Hay una importante excepción al comentario anterior de que la existencia de aplicaciones prácticas de la ciencia resulta un gran incentivo para que esta no sea errónea. Hasta la época actual, los médicos mejor considerados persistían en prácticas, como la sangría, cuyo valor nunca se había establecido experimentalmente, y que de hecho eran más perjudiciales que beneficiosas. Cuando en el siglo XIX se introdujo la técnica realmente útil de la antisepsis, una técnica para la que sí existía base científica, al principio muchos médicos se resistieron. Hasta bien entrado el siglo XX no se exigieron pruebas clínicas antes de aprobar el uso de un medicamento. Los médicos enseguida aprendieron a reconocer diversas enfermedades, y para ellas poseían remedios eficaces, como la corteza peruana —que contiene quinina— para la malaria. Sabían cómo preparar analgésicos, opiáceos, eméticos, laxantes, soporíferos y venenos. Pero a menudo se ha comentado que hasta más o menos el comienzo del siglo XX lo mejor que podía hacer cualquier persona enferma era evitar que se acercara ningún médico.
No es que no existiera ninguna teoría detrás de la práctica de la medicina. Existía la teoría humoral o de los cuatro humores: la sangre, la flema, la bilis negra y la bilis amarilla, que (respectivamente) nos convertían en sanguíneos, flemáticos, melancólicos o coléricos. La teoría humoral fue introducida en la época de la Grecia clásica por Hipócrates o por alguno de sus colegas cuyos textos se le han atribuido.

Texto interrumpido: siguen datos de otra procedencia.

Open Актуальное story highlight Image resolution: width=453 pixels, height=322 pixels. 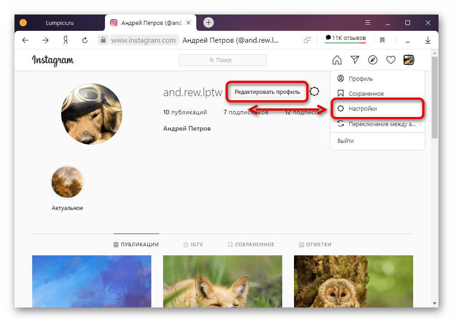point(67,182)
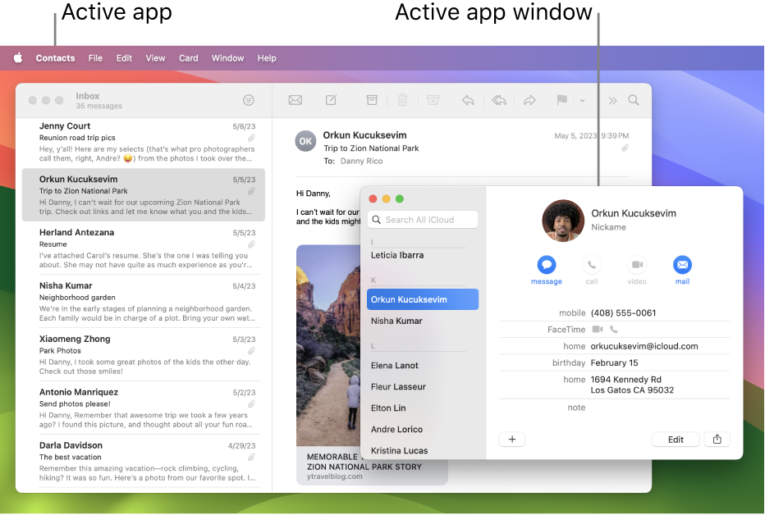This screenshot has height=515, width=765.
Task: Mark the message as junk
Action: 433,99

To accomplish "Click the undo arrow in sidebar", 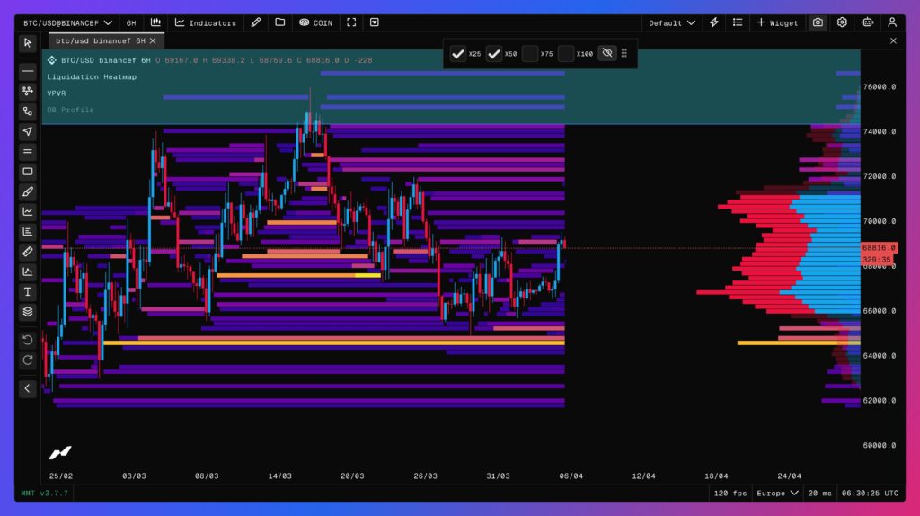I will [28, 340].
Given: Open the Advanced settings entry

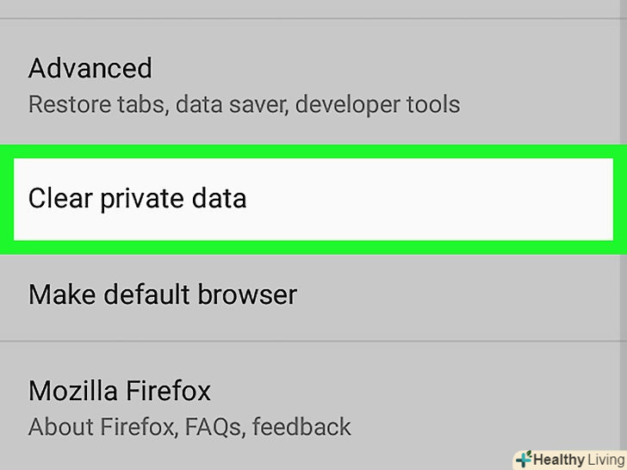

Como afirmó muy posteriormente John Donne en «Los buenos días», la teoría sostenía que «cuando algo muere es que su mixtura no era proporcionada». La teoría humoral fue adoptada en la época romana por Galeno de Pérgamo, cuyos escritos fueron muy influyentes entre los árabes, y luego en Europa después del año 1000 de nuestra era. Aunque la teoría humoral fue generalmente aceptada, ignoro si se hizo un esfuerzo para poner a prueba su eficacia de manera experimental. (Hoy pervive la teoría en la Ayurveda, medicina tradicional india, pero solo con tres humores: aire, bilis y flema.)
Además de la teoría de los humores, los médicos europeos, hasta la época moderna, debían comprender otra teoría de supuestas aplicaciones médicas: la astrología. Por irónico que parezca, el hecho de que los médicos pudieran estudiar estas teorías en la universidad hacía que los doctores en medicina disfrutaran de un prestigio mayor que los cirujanos, que sabían hacer cosas realmente útiles como reparar huesos rotos, pero que hasta la época moderna no estudiaron en la universidad.
Así pues, ¿por qué las doctrinas y prácticas de la medicina perduraron durante tanto tiempo sin que la ciencia empírica las corrigiera? Naturalmente, los avances son más difíciles en biología que en astronomía. Como comentaremos en el capítulo 8, los movimientos aparentes del Sol, la Luna y los planetas son tan regulares que era difícil no comprender cuándo una teoría no funcionaba; y esta percepción, al cabo de los siglos, llevaba a una teoría mejor. Pero si un paciente muere a pesar de todos los esfuerzos de un ilustre médico, ¿quién puede decir cuál es la causa? Quizá el paciente esperó demasiado para visitar al médico, o quizá no siguió sus órdenes con suficiente atención.
Al menos la teoría humoral y la astrología poseían un aire científico. ¿Cuál era la alternativa? ¿Volver a sacrificar animales a Asclepio?
Otro factor pudo haber sido la extrema importancia que tenía para los pacientes recuperarse de la enfermedad, lo que otorgaba a los médicos una autoridad sobre ellos, una autoridad que los médicos tenían que mantener para imponer sus supuestos remedios. Las personas que poseen autoridad siempre se resisten a cualquier investigación que pueda ponerla en entredicho, y no solo en el campo de la medicina.